109/251
14-4
……ガクン!
「源氏!?」
「ひかちゃん!?」
喜びもつかの間、突然ひかちゃんがその場に膝をつく。
「や、やっぱりひかちゃんに3曲は無理だったのかな……!体力的に……!」
言いながらステージへと駆け寄る。結構高いステージだったけど、ぼくは軽くそれに飛び乗り、膝をついたひかちゃんを支える。
「ひかちゃん、よく頑張ったね……!」
「姉さん……俺は満足しました……とても」
ひかちゃんはぼくの肩を借り、立ち上がる。
「俺の出番は、終わりですね」
「うん、うん……。でもまた立てるよ。ひかちゃん、凄かったもん!」
「……それは、良かったです」
そしてそのまま……ぼくを抱きしめた。
「え……!?ひかちゃ……」
「姉さん……寂しかったです。
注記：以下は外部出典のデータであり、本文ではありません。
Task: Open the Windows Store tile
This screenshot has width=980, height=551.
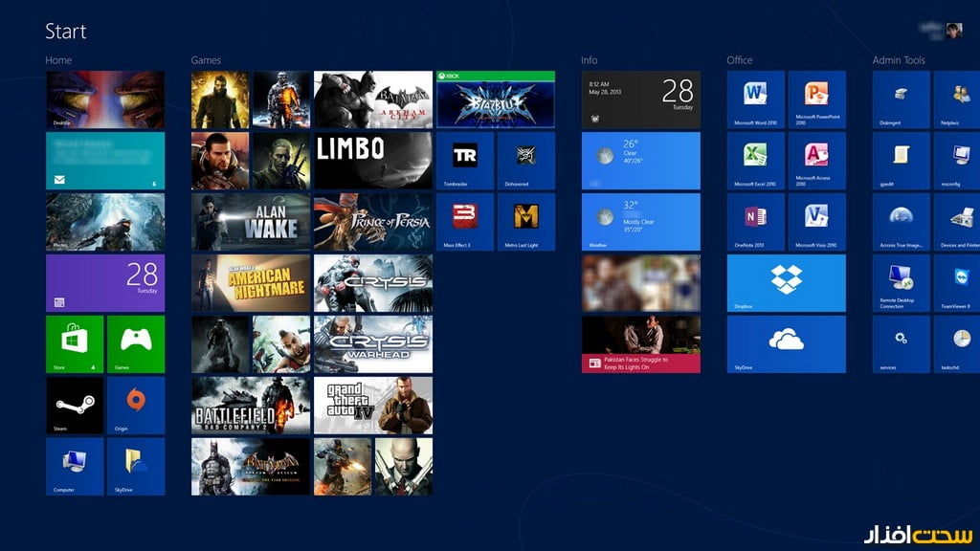Action: point(75,343)
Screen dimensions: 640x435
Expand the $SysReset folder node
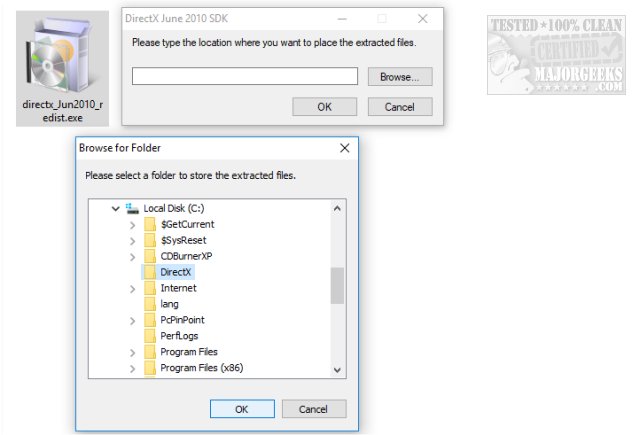click(132, 240)
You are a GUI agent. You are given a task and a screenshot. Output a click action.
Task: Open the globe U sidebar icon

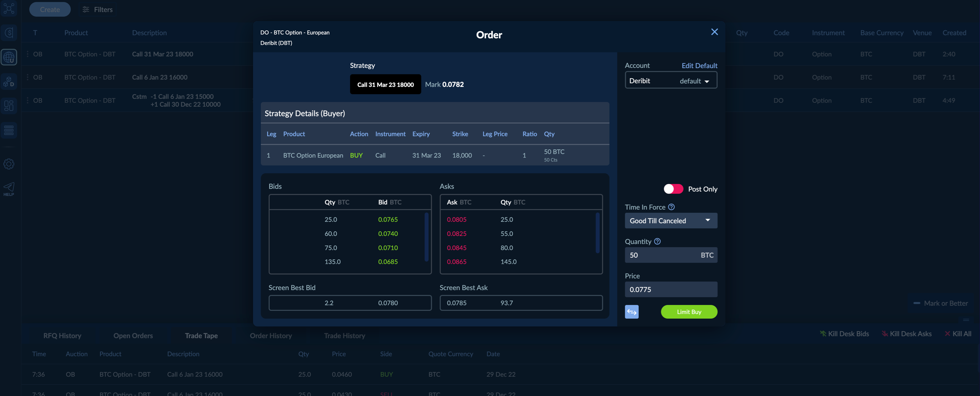[x=9, y=57]

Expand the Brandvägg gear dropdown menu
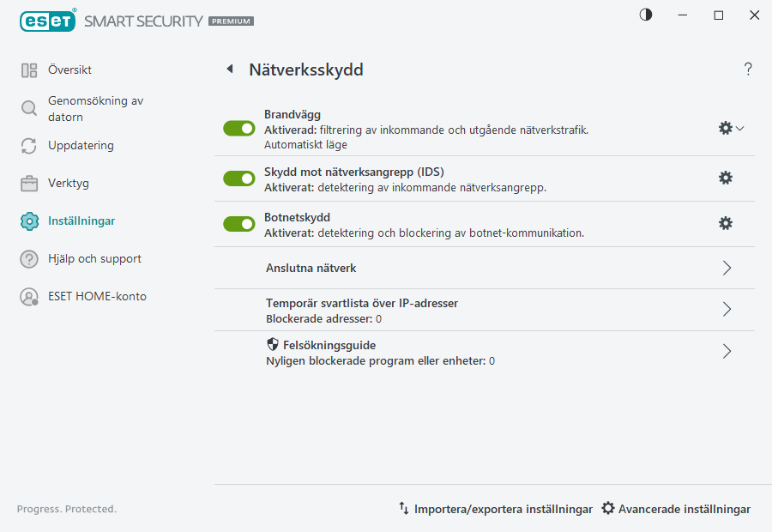[739, 127]
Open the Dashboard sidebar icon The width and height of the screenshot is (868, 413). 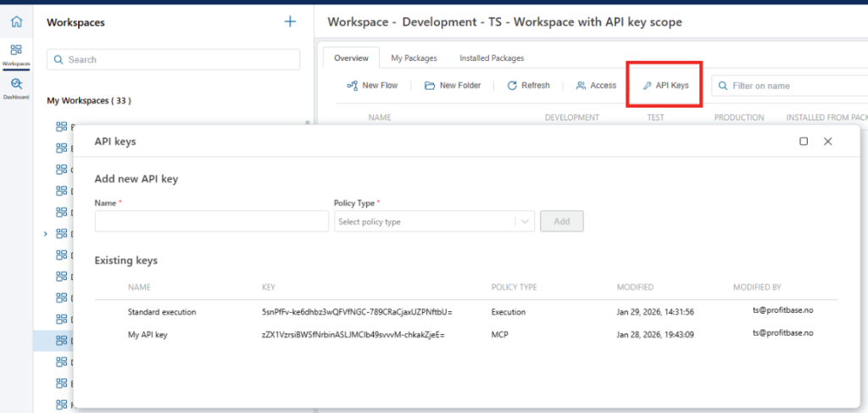click(x=16, y=87)
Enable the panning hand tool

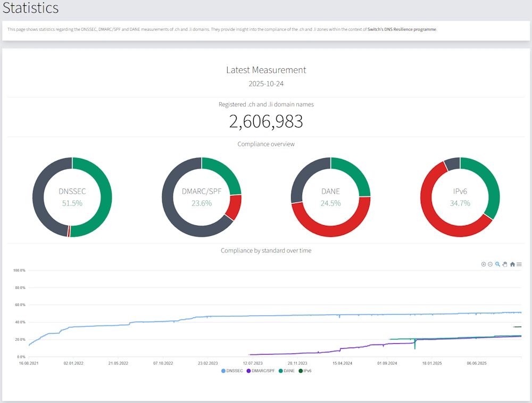[x=505, y=264]
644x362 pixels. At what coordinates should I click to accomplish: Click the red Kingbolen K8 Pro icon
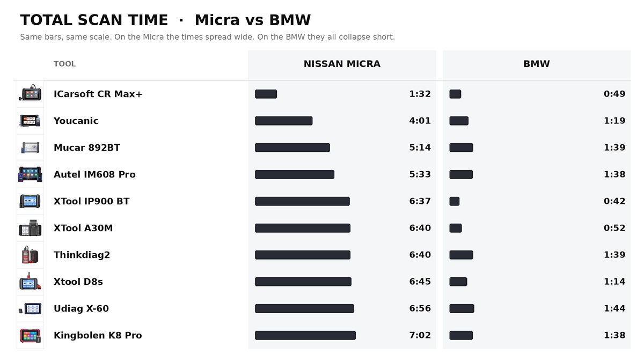click(x=30, y=335)
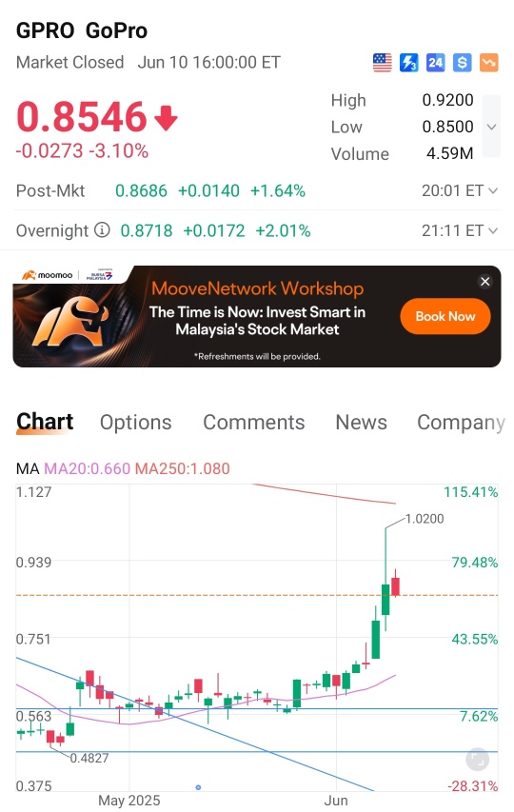514x812 pixels.
Task: Close the MooveNetwork Workshop banner
Action: [485, 281]
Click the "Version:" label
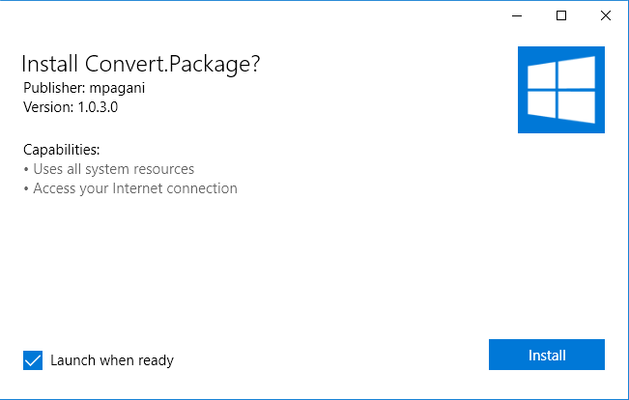629x400 pixels. [49, 107]
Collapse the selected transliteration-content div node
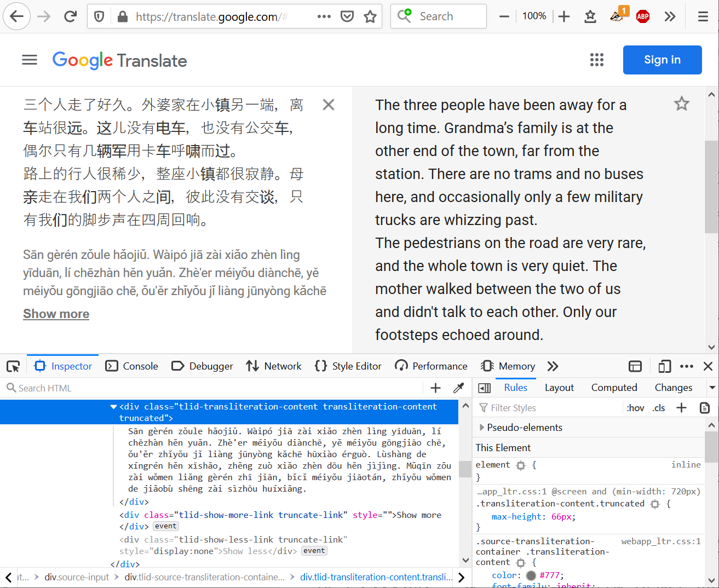Screen dimensions: 719x588 [x=113, y=406]
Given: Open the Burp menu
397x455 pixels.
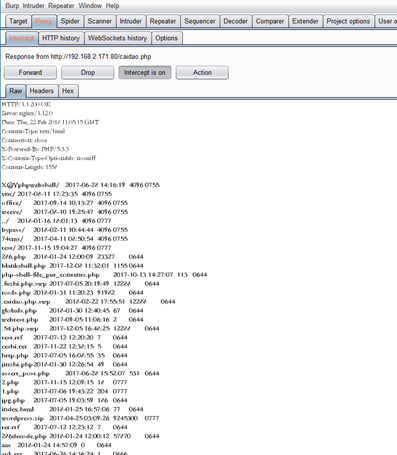Looking at the screenshot, I should pos(12,6).
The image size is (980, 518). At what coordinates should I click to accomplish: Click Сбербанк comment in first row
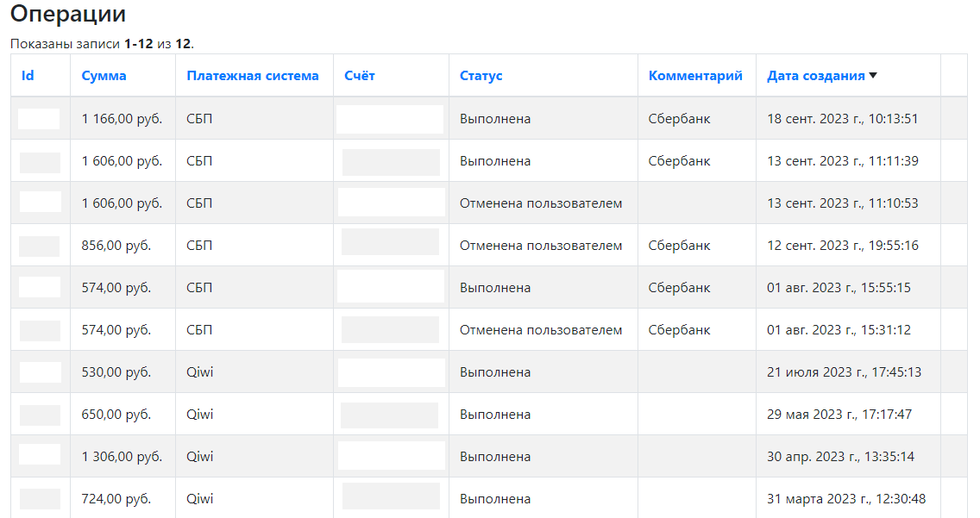click(x=680, y=119)
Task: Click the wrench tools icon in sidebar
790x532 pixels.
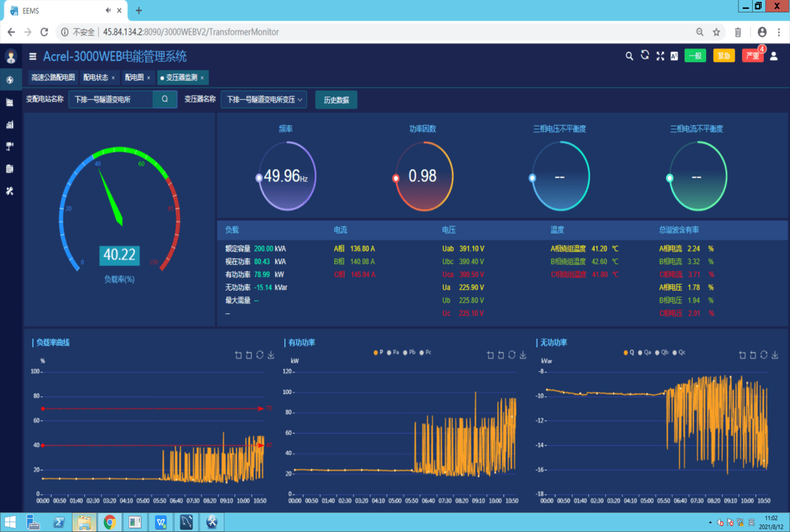Action: point(9,191)
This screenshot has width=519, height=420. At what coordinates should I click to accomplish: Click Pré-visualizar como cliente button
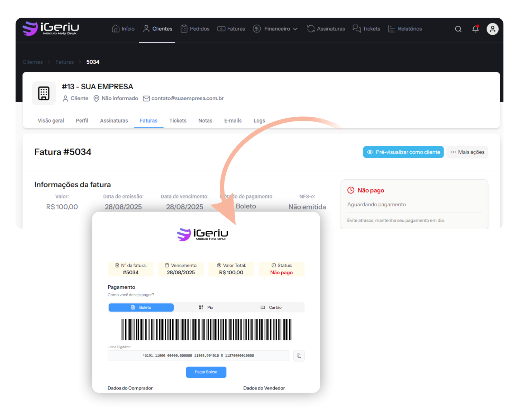403,152
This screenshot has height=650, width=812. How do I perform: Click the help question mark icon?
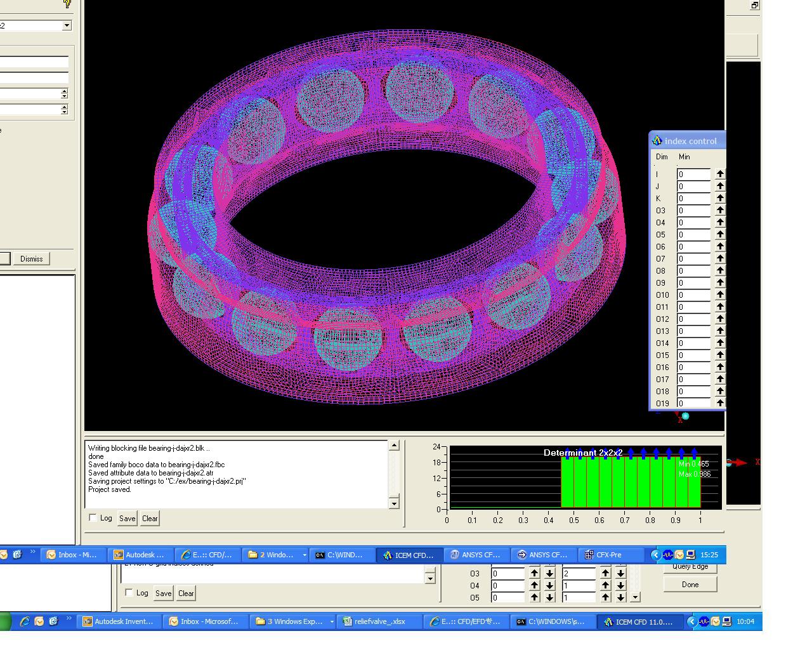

離れてる間、凄く」
「うん……ぼくもすっごく寂しかった……」
「……だから、俺の元に帰ってきてくれますか」
「……え?」
……違うでしょ。
ぼくの家に帰ってくるのは、ひかちゃんの方──────────
……そんなことを考える暇もなく、大きな音が聞こえてきたかと思うと、ぼくや、周りのみんなの身体が、崩れてきた天井に潰されて……。
「……姉さんは、俺が……守る……。お前、なんかに……」
最期に感じたのはひかちゃんの声と、ぼくを守るように覆い被さるひかちゃんの身体の温もりだった……。